Vor dem Landgericht Gera beginnt an diesem Mittwoch ein umfangreicher Prozess wegen des Verdachts des schweren sexuellen Kindesmissbrauchs. Angeklagt ist ein 48 Jahre alter Mann. Die Staatsanwaltschaft wirft ihm mehr als 400 einzelne Taten vor.

Betroffen ist nach bisherigen Angaben die Tochter der damaligen Lebensgefährtin des Angeklagten. Das Mädchen soll zu Beginn der mutmaßlichen Übergriffe sieben Jahre alt gewesen sein.

Mutmaßliche Taten sollen sich über Jahre erstreckt haben

Der in der Anklage genannte Tatzeitraum reicht von 2019 bis 2025. Das betroffene Kind war demnach während dieser Zeit zwischen sieben und zwölf Jahre alt. Weitere Einzelheiten zu den mutmaßlichen Taten wurden zum Schutz des Mädchens nicht veröffentlicht.

Nach Angaben von MDR Thüringen sollen Ermittler auf einem Computer des Angeklagten außerdem Dateien mit Darstellungen sexuellen Kindesmissbrauchs gefunden haben. Ob diese Dateien mit den angeklagten Taten zusammenhängen, muss im Verfahren geklärt werden.

Zu einer möglichen Einlassung des 48-Jährigen lagen zum Prozessauftakt noch keine Angaben vor.

Landgericht muss zahlreiche Vorwürfe prüfen

Die hohe Zahl der angeklagten Fälle dürfte das Verfahren für alle Beteiligten besonders umfangreich machen.

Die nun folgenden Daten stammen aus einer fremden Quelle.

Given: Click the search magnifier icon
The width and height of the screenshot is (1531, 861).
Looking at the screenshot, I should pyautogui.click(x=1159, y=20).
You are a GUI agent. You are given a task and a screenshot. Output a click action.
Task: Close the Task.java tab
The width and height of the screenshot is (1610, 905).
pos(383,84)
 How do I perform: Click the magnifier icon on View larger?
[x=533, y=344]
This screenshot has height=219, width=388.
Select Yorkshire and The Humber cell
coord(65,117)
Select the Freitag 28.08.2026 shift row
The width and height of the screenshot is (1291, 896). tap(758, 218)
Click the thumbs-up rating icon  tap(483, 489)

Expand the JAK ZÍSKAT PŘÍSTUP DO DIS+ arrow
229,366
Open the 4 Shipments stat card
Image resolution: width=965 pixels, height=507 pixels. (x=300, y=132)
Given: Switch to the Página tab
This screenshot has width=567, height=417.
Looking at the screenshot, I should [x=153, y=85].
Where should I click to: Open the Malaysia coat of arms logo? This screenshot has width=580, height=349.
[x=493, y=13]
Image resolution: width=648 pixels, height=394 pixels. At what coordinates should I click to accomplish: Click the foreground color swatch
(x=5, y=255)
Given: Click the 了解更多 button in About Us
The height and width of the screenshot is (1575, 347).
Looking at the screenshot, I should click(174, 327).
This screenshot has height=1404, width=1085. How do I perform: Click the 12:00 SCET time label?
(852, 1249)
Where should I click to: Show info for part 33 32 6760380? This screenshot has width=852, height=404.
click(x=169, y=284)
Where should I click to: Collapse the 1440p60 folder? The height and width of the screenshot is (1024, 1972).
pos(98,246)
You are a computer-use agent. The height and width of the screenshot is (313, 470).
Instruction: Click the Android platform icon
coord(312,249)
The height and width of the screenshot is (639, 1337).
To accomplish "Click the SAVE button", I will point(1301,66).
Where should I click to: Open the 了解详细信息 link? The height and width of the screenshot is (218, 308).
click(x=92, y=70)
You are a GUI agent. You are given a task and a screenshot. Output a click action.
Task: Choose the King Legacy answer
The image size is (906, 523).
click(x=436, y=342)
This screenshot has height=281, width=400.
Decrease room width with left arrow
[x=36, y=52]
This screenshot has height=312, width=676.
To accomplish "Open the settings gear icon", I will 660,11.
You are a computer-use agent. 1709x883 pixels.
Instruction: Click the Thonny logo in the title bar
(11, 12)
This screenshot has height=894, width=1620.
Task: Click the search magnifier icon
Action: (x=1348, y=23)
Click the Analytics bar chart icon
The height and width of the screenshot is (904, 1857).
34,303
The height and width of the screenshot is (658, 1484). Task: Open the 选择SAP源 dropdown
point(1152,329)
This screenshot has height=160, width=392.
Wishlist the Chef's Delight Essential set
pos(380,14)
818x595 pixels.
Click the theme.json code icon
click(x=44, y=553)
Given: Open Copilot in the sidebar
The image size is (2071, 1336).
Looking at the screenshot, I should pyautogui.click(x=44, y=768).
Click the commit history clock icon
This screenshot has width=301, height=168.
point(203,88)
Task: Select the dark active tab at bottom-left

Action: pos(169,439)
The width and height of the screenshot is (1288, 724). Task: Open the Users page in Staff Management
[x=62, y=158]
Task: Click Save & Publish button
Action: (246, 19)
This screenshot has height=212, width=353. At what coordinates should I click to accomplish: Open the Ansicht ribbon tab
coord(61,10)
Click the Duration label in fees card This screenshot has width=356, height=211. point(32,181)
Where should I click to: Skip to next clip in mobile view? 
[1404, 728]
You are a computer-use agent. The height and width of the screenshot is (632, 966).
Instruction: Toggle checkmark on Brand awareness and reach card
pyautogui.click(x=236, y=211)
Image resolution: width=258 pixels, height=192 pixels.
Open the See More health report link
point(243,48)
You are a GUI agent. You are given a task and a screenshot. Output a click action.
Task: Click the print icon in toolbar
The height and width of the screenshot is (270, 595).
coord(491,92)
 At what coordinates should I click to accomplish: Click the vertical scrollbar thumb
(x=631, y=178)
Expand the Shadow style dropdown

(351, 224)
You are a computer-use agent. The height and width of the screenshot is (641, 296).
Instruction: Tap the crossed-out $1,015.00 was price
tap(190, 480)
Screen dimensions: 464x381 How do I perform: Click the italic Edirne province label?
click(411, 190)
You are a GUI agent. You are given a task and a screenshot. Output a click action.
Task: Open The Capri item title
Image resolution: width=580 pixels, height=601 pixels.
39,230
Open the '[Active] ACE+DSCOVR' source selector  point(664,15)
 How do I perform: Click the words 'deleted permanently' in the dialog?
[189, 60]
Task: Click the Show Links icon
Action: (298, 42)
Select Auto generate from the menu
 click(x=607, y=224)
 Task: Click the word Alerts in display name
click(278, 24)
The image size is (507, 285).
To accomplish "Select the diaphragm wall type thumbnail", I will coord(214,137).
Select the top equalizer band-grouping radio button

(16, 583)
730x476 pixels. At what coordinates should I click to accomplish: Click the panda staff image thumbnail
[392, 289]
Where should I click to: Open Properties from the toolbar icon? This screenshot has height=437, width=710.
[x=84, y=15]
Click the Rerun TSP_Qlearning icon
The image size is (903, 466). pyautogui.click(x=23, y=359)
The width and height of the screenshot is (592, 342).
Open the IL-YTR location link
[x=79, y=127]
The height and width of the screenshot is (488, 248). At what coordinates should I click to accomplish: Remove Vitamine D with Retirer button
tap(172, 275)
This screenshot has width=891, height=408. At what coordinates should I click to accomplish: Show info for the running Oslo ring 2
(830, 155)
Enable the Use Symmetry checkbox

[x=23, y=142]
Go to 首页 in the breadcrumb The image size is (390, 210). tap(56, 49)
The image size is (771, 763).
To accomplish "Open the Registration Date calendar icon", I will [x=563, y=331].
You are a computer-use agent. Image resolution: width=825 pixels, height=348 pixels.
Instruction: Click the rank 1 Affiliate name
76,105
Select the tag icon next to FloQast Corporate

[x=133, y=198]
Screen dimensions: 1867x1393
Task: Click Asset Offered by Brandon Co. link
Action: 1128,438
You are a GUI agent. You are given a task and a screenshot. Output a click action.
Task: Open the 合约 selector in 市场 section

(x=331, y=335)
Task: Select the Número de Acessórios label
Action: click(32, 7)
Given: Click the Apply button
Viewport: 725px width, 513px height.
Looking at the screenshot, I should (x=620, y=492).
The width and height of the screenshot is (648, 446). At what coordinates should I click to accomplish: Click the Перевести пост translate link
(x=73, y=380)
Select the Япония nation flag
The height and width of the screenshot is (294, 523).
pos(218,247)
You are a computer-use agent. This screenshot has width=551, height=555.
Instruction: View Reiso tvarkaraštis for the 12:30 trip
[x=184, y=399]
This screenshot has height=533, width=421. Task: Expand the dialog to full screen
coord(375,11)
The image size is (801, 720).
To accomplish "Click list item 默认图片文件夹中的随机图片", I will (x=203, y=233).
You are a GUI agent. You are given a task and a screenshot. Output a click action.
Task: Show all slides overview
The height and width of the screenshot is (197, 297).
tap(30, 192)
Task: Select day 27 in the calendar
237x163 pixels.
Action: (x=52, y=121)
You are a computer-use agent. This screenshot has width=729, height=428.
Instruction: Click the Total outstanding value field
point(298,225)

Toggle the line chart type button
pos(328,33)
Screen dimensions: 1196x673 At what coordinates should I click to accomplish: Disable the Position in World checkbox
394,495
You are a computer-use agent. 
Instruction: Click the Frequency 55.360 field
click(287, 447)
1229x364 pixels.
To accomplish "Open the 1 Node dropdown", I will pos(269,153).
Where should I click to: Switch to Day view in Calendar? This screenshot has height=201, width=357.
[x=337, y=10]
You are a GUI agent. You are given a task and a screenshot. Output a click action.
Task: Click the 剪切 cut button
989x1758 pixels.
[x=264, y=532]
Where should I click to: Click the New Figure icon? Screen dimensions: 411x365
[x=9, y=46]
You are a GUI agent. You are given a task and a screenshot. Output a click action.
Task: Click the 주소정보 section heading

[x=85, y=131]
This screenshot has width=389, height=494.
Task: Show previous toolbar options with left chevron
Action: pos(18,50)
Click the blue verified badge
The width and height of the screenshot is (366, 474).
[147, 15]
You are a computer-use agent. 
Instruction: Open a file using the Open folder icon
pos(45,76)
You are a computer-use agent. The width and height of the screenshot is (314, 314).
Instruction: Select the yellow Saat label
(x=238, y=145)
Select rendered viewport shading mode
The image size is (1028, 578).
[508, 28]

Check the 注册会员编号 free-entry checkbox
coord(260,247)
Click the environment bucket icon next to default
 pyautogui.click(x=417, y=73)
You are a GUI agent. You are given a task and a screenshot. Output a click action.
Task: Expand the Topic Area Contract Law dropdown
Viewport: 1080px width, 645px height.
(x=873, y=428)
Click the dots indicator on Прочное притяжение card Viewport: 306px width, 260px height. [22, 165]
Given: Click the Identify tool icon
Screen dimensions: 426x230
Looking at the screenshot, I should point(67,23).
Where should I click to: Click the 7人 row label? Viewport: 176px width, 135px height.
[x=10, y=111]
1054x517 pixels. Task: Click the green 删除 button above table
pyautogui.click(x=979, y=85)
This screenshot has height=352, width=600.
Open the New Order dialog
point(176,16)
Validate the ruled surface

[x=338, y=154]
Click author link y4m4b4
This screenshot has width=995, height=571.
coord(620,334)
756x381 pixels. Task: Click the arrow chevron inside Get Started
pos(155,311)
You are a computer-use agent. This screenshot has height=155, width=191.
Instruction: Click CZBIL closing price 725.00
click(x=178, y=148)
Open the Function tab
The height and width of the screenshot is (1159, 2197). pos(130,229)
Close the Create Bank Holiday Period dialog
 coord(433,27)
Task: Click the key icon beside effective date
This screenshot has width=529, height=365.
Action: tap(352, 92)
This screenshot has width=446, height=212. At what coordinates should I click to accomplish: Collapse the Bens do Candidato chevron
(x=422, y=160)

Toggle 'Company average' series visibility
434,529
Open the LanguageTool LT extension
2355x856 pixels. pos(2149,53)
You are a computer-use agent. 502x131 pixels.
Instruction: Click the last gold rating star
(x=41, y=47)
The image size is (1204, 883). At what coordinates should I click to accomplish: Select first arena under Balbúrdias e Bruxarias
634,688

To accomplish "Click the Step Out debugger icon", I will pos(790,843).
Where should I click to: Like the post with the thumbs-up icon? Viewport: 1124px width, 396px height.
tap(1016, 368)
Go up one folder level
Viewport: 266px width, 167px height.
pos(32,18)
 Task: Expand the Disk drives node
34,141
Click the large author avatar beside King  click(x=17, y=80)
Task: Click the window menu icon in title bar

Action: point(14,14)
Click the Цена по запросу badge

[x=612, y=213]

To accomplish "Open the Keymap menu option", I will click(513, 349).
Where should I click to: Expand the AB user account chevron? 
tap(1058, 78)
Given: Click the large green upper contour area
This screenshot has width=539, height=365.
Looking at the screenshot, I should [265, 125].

Die zuständige Strafkammer muss die einzelnen Vorwürfe und die vorgelegten Beweismittel prüfen. Dabei geht es auch um die Frage, welche Taten sich nach Überzeugung des Gerichts nachweisen lassen.

Der Schutz des betroffenen Mädchens besitzt im Verfahren besondere Bedeutung. Bei der Verhandlung von Sexualstraftaten gegen Kinder kann die Öffentlichkeit für einzelne Abschnitte ausgeschlossen werden. Darüber entscheidet das Gericht.

Bis zu einem rechtskräftigen Urteil gilt für den Angeklagten die Unschuldsvermutung.

Hilfe für Betroffene und Angehörige

Menschen, die sexualisierte Gewalt erlebt haben oder einen entsprechenden Verdacht melden möchten, erreichen das bundesweite Hilfe-Telefon Sexueller Missbrauch anonym und kostenlos unter 0800 22 55 530.